EXERCISE INSTRUCTIONS – The answer must consist of every line in the records below that contains the string "height".
++++ DATA PROVIDED ++++
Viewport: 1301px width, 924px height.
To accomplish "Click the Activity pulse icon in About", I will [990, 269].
++++
++++ DATA PROVIDED ++++
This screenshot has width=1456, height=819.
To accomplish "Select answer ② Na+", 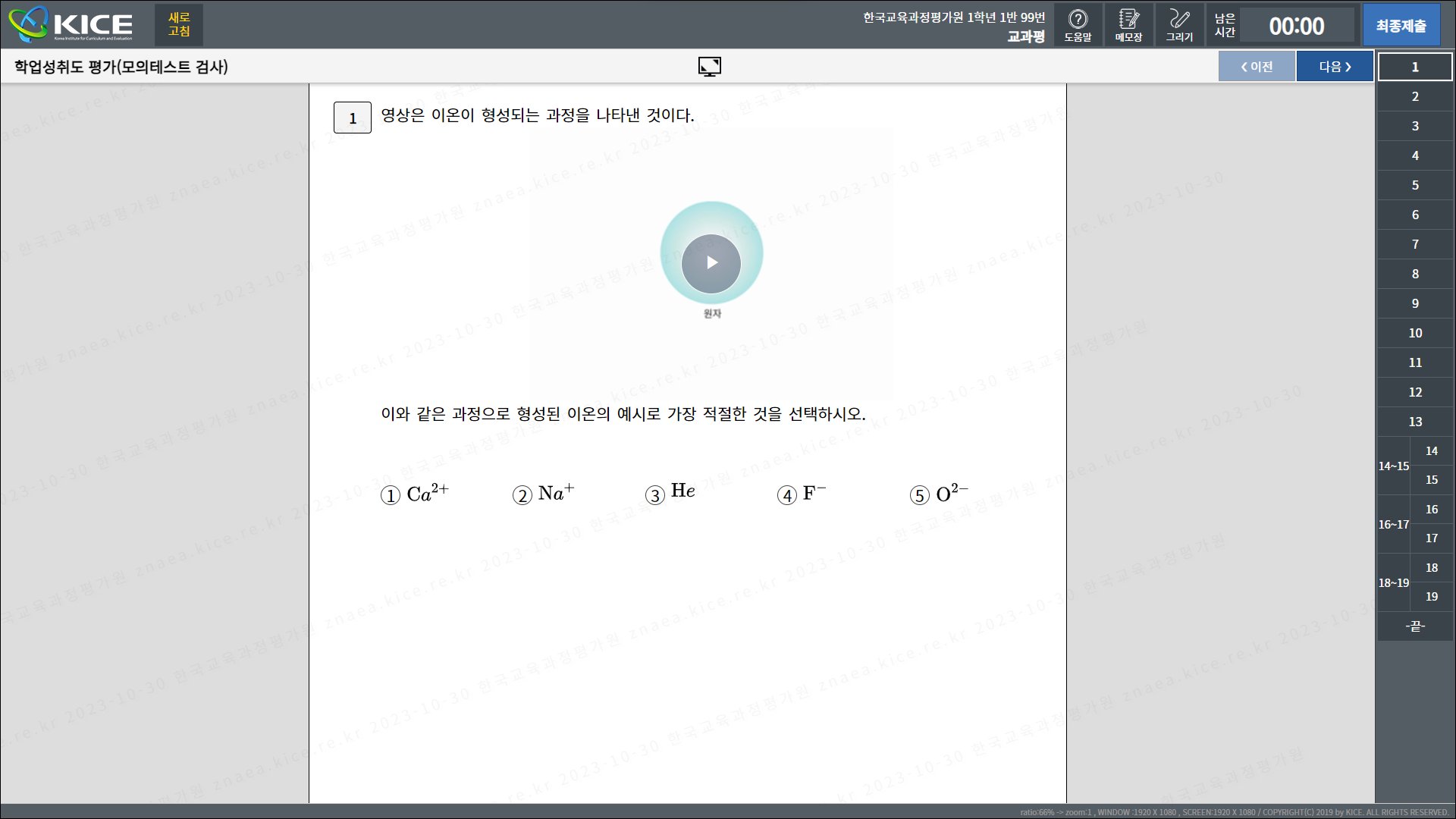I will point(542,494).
++++
++++ DATA PROVIDED ++++
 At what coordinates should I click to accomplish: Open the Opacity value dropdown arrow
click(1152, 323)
++++
RESULT OF THE EXERCISE –
Viewport: 1301px width, 924px height.
This screenshot has width=1456, height=819.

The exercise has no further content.